- QUESTIONS -
#1 Récrivez, s'il vous plaît, sous forme de liste le paragraphe du récit de la traversée vers Fatu Hiva qui commence par « Par contre, la nourriture », en gardant ses faits principaux.
#2 Répondez aux questions suivantes à partir du récit de la traversée vers Fatu Hiva.
(a) Qui a trouvé deux expressions pour décrire le trajet ?
(b) Sur quelle distance les poissons volants peuvent-ils voler ?
(c) Pourquoi ces animaux finissent-ils sur le pont la nuit ?
#3 Reprenez le récit de la traversée vers Fatu Hiva à l'endroit où il s'arrête et poursuivez-le.

---------- TEXTE FOURNI

Le trajet des Galapagos vers Fatu Hiva des îles Marquises en Polynésie Française, est très mitigé. Paul du Mabuhay a trouvé deux expressions qui collent bien : «C'est comme faire du rodéo» et «à chaque fois que la voile claque, je jette en pensée 10 centimes dans une tirelire (pour la future réparation)». Les vagues sont trop hautes pour le vent et souvent pas dans le sens de celui-ci. Nous avons souvent les voiles en ciseaux avec un vent arrière et quand les vagues poussent la poupe, le vent souffle régulièrement du mauvais côté et dès que la poupe revient, le vent est à nouveau du bon côté et la voile claque brutalement. Cela affaibli la voile au fur et à mesure, jusqu'au déchirerement.

Par contre, la nourriture est directement livrée à bord, avec des poissons volants et des calamars qui atterrissent sur le pont. Quand ils perçoivent un danger, les calamars sautent hors de l'eau, les poissons volant volent même sur plusieurs dizaines de mètres. Malheureusement la nuit, ils ne voient pas le bateau et finissent sur le pont.

--------------------
---------- DONNÉES FOURNIES

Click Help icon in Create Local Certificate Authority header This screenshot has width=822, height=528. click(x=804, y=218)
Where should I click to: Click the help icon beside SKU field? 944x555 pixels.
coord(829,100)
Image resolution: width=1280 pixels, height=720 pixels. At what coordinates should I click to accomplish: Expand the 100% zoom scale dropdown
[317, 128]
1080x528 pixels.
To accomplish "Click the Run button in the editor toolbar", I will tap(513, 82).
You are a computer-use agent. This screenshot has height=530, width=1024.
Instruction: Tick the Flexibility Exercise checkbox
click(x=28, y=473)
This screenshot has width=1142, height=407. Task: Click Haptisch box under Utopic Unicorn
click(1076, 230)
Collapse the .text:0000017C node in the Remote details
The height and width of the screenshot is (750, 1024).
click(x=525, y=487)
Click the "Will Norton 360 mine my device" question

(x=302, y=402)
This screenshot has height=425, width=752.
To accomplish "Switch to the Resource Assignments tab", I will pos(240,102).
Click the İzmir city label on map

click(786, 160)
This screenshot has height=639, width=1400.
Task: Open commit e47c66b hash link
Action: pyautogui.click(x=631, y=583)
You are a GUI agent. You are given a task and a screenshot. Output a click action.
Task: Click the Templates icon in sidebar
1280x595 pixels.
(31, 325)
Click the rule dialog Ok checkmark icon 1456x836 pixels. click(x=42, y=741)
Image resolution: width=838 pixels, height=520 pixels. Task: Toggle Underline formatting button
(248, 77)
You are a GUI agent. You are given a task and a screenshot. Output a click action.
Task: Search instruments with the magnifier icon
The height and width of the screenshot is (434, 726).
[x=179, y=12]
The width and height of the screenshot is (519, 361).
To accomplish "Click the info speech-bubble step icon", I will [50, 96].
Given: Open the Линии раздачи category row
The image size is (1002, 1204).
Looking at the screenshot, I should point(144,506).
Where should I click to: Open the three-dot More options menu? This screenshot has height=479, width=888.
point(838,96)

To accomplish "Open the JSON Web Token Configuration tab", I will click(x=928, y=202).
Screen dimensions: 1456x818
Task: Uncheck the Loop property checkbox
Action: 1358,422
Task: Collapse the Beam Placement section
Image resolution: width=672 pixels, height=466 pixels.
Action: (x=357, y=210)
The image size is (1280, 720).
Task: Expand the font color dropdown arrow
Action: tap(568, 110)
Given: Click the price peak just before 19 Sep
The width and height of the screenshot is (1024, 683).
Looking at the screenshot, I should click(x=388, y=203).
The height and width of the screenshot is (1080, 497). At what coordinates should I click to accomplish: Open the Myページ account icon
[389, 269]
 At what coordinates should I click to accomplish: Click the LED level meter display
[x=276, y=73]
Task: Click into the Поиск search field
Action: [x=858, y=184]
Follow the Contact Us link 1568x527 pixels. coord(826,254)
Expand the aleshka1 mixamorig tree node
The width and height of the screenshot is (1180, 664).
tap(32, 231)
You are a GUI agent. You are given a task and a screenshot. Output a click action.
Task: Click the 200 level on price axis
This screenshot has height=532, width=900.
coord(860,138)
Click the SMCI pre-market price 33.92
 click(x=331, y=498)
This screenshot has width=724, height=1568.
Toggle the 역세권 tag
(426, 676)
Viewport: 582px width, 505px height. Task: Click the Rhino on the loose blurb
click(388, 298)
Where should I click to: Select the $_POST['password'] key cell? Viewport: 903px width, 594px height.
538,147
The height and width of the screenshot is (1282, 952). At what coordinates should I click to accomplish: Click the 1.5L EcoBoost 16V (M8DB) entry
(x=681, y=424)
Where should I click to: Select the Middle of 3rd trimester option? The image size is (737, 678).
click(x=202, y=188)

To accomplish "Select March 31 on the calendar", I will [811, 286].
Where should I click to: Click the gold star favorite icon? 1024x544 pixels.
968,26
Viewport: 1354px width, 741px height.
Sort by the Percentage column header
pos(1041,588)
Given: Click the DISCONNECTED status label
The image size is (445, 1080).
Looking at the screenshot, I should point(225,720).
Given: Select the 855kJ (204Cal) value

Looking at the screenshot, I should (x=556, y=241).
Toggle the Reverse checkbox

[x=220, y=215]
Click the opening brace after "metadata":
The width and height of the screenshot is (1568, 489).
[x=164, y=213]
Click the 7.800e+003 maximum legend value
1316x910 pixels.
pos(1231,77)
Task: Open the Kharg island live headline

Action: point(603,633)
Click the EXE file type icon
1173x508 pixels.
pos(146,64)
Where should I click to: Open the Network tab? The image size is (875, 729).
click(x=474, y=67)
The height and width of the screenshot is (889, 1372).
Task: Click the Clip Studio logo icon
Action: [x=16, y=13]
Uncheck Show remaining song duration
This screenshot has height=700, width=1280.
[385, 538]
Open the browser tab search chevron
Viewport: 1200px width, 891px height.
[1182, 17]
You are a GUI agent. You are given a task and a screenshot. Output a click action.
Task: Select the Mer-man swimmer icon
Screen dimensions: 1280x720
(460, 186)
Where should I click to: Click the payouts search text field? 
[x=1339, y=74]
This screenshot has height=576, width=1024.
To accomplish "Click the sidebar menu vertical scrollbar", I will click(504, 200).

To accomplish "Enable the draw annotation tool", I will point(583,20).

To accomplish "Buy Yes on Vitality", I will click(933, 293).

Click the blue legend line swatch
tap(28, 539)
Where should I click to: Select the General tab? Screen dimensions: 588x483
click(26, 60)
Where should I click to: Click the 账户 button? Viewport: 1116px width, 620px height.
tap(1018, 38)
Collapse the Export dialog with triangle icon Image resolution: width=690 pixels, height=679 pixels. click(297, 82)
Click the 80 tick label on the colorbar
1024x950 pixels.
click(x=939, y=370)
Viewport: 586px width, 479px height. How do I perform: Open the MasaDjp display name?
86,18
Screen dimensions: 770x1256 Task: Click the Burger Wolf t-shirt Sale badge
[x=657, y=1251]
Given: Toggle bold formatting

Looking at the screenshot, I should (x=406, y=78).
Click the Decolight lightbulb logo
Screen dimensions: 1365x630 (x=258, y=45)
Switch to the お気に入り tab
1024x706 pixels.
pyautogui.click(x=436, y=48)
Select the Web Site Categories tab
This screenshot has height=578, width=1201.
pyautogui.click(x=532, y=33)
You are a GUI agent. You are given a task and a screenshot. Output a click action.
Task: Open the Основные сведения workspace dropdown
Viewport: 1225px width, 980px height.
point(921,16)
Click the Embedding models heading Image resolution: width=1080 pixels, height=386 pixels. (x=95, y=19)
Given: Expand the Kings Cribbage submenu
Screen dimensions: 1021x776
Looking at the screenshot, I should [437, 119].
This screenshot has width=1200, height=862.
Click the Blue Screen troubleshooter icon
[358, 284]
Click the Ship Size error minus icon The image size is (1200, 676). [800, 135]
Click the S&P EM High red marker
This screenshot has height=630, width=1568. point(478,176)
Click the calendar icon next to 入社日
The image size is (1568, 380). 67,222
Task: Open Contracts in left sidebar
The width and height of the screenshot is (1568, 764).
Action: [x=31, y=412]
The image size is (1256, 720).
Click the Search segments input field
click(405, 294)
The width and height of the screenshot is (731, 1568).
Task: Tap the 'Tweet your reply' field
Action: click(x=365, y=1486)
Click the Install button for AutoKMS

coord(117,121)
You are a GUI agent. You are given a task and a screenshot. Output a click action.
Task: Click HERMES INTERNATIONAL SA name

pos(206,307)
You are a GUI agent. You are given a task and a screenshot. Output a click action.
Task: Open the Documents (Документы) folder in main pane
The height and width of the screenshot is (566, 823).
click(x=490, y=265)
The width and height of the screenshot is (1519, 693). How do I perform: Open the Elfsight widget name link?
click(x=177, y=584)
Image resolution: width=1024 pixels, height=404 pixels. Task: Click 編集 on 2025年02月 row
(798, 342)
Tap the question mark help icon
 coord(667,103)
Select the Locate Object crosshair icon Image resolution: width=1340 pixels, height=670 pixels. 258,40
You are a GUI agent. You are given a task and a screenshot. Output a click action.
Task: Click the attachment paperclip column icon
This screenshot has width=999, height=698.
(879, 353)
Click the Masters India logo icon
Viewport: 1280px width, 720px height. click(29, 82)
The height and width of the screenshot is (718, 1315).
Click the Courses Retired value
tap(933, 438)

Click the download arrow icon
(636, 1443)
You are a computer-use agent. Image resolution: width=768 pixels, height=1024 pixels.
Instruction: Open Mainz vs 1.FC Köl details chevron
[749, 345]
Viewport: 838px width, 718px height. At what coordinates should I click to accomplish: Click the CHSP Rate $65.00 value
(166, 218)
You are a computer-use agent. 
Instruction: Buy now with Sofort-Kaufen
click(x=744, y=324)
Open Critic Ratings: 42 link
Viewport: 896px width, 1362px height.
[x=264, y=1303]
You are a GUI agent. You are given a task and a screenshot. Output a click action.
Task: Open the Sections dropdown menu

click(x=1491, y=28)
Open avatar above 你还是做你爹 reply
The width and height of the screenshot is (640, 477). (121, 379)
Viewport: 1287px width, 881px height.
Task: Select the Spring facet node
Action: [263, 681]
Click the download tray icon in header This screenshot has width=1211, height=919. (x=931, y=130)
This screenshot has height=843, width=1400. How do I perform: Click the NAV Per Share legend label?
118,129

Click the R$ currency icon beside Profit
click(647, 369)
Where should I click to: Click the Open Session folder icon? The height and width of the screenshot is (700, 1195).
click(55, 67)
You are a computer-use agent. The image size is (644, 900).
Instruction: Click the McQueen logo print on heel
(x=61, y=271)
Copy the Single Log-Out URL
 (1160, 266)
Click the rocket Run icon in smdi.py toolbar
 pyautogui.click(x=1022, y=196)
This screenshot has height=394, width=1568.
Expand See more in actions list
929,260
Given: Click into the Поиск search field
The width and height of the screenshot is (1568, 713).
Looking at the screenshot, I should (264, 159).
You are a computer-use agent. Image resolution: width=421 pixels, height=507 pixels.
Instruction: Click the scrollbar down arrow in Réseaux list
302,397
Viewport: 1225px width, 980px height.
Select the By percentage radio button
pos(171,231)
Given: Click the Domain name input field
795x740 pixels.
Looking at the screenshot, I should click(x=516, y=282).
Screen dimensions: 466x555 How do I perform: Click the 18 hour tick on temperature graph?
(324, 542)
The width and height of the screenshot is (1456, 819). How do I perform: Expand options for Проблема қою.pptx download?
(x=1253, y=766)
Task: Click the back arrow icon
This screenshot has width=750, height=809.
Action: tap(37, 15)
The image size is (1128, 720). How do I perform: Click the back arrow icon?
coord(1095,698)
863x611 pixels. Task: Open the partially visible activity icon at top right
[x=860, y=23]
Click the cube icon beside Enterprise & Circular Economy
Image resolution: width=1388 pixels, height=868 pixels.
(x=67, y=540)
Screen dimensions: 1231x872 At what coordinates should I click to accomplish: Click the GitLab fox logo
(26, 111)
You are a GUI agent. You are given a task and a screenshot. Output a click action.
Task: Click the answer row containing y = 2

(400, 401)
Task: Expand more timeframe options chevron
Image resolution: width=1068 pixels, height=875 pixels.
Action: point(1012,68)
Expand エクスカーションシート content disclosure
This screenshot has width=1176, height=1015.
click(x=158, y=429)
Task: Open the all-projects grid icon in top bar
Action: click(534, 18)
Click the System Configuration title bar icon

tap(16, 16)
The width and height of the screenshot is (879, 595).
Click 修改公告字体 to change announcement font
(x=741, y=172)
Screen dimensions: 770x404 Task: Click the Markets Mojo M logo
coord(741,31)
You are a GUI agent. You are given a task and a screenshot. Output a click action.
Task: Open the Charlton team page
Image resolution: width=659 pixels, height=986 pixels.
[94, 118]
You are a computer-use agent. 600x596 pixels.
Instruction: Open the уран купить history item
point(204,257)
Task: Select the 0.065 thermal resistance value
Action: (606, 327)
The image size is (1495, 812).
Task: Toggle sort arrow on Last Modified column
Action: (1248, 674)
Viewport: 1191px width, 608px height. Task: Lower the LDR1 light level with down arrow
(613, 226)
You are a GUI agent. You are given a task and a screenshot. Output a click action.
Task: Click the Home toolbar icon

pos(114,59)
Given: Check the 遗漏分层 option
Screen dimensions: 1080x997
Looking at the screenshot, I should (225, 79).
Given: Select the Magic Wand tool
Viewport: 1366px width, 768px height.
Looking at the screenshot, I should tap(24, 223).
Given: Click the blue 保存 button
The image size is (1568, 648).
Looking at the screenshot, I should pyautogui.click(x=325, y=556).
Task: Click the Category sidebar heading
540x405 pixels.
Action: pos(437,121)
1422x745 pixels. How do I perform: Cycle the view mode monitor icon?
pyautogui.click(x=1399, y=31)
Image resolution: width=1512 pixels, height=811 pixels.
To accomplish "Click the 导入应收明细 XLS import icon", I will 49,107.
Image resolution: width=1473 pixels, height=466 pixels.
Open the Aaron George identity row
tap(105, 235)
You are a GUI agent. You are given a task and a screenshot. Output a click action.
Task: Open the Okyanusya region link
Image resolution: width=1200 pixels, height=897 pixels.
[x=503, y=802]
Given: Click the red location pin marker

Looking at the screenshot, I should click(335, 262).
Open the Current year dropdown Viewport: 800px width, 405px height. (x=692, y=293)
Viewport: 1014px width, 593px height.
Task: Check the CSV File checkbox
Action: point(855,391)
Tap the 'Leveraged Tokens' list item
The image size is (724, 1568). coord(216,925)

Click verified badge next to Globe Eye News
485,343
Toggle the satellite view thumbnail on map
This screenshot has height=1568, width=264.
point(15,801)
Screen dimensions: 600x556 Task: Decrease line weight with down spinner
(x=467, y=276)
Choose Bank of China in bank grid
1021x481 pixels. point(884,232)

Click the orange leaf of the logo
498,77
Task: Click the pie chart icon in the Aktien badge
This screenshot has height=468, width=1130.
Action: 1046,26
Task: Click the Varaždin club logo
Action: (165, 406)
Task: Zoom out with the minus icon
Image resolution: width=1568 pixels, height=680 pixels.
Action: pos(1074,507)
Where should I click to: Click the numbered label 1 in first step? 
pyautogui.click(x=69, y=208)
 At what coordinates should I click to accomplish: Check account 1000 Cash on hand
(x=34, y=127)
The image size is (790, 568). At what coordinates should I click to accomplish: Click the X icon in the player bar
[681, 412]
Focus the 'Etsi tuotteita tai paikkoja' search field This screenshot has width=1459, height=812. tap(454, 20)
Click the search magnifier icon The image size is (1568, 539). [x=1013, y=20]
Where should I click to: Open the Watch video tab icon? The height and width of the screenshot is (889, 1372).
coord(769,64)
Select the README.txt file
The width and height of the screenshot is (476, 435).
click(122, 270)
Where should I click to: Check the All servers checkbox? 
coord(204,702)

--------------------

- EXERCICES CORRIGÉS -
#1
- La nourriture arrive directement à bord : des poissons volants et des calamars atterrissent sur le pont.
- Face à un danger, les calamars sautent hors de l'eau et les poissons volants volent parfois sur plusieurs dizaines de mètres.
- La nuit, ils ne voient pas le bateau et finissent sur le pont.

#2
(a) Paul du Mabuhay.
(b) Sur plusieurs dizaines de mètres.
(c) Parce qu'ils ne voient pas le bateau.

#3
Petite envie d'une dorade? La ligne de pêche est à peine dans l'eau que ça mord déjà. Tellement surpris, nous ne la montons pas assez vite à bord et hop elle se fait la malle. Mais la suivante arrive derrière et ce coup-ci, nous gagnons. C'est une dorade bleue avec des taches jaunes, longue de 70-80 cm. Nous nous faisons des sashimis délicieux, ils sont rarement aussi frais. Midi, il y a des filets grillés, miam!
Après quatre jours de poisson à tous les repas, nous faisons une pause. Mais lorsque nous essayons à nouveau, plus de chance, la mer est peut-être trop agitée. Quelques jours plus tard, ça mord mais elle disparaît avec l'appât.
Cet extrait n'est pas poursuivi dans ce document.